Mediaset ha sospeso il giornalista Paolo Massari, arrestato nella notte tra sabato e domenica con l’accusa di aver picchiato e stuprato una sua amica. La decisione dell’azienda televisiva, si legge in una nota, è stata presa “cautelativamente” in attesa degli sviluppi legali e riguarda non sia le prestazioni che la retribuzione. Il cronista, esperto di economia ed ex assessore all’Ambiente del Comune di Milano quando era sindaca Letizia Moratti, è rinchiuso nel carcere di San Vittore, dove in giornata sarà interrogato dal giudice per le indagini preliminari che dovrà convalidare o meno la misura cautelare richiesta dalla pm Donata Costa.

Intanto la vittima della violenza, una sua amica di vecchia data, ha raccontato al Corriere della Sera nuovi dettagli riguardo al contesto in cui sarebbe maturato lo stupro, confermando quanto aveva messo a verbale davanti ai poliziotti nella tarda serata di sabato. “Sono imprenditrice e Paolo aveva proposto un articolo di approfondimento sul mio mondo”, ha spiegato la donna, 56 anni.
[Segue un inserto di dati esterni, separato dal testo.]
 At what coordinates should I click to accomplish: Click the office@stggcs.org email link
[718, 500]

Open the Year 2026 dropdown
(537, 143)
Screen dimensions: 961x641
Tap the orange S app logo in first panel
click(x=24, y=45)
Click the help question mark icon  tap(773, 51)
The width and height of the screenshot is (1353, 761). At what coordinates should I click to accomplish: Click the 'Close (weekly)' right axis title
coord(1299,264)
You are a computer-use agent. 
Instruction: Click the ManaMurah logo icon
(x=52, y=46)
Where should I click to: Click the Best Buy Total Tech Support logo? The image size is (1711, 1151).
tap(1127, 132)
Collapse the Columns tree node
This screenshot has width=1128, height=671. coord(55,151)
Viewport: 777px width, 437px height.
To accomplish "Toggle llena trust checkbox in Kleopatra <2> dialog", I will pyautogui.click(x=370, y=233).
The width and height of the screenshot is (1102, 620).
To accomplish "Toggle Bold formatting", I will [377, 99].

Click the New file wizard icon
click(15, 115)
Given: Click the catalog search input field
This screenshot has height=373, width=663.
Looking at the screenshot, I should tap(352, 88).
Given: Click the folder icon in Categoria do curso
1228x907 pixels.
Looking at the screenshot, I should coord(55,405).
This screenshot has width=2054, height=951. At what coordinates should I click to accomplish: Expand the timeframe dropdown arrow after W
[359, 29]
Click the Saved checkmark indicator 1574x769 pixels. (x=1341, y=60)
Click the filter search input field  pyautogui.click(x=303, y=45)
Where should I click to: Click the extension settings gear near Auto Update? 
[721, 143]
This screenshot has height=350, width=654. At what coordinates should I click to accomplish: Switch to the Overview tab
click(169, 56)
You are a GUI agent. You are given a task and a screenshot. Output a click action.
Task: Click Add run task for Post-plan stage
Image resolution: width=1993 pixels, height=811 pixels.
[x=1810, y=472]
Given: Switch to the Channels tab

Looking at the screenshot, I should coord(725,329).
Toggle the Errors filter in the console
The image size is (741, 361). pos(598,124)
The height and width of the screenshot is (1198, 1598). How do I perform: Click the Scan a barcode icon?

“Come molti, come moltissimi, sto pagando un prezzo alto alla pandemia, il lavoro non c’è, si fa fatica, le prospettive sono preoccupanti… Ci conosciamo da quand’eravamo adolescenti, con Paolo, abbiamo frequentato il liceo Parini – ha raccontato – Un tipo di conoscenza che rimane, nella vita, non ti vedi e non ti senti per anni poi capita che ci si ritrovi”.

Nasce così l’aperitivo al bar Basso, in viale Abruzzi, storico locale di Milano. “Ho accettato l’invito all’aperitivo e, l’ammetto, è stato un bell’aperitivo. Un momento piacevole – spiega l’imprenditrice – Il mio primo aperitivo dopo tutti questi mesi di isolamento in casa. Non c’è stato niente, in quei momenti al bar, che mi facesse immaginare un finale del genere”.

“Ad ambedue – continua il suo racconto – andava di proseguire con una cena al ristorante. Paolo ha detto che siccome il tempo non era buono, era meglio prendere la macchina lasciando lo scooter a casa sua, lì vicino. Ci siamo andati, e una volta nel seminterrato è sceso il buio”.

In quel loft in zona Porta Venezia, come ha raccontato la donna alla polizia, Massari l’avrebbe “schiaffeggiata” e “scaraventata” sul divano, minacciandola ripetutamente. Un racconto che gli investigatori ritengono credibile e circostanziato, confermato anche dal centro antiviolenze della Clinica Mangiagalli e dalle tracce di sangue ritrovate nell’appartamento dagli uomini della Scientifica.

“Qualcuno pensa che abbia commesso un errore, che in un certo senso me la sia andata a cercare… – continua la donna nel colloquio con il Corriere della Sera – A me, che una donna debba difendersi come se fosse lei la colpevole, che debba giustificarsi, fa schifo”. Al quotidiano l’imprenditrice confida: “Ho sentito e mi hanno riferito strane voci che stanno circolando negli ambienti mediatici e non soltanto in quelli. Voci secondo le quali mi starei inventando tutto, poiché il rapporto sarebbe stato consenziente, starei esagerando in relazione a chissà quale perfida macchinazione…”.

“Ma scusate un po’, il tutto a quale vantaggio? Quale? – si chiede la donna – Io tremo all’idea che possa uscire il mio nome, che i miei genitori vengano a saperlo, che la mia famiglia… Certo, ero così consenziente che avanzavo senza vestiti alle dieci di sera, non a notte fonda, cioè senza nessuno in giro, e la cosa neanche mi interessava… Ero terrorizzata, volevo soltanto scappare… C’erano passanti, automobilisti, e io me ne fregavo, di essere nuda, capisce? Proprio non me ne vergognavo, non ci badavo affatto… Dovevo andarmene il più lontano possibile da lui e da quel posto orribile. Non era un appartamento, era un bunker. Una prigione dove anche se avessi urlato non mi avrebbero sentita. Dove sarei morta ammazzata”.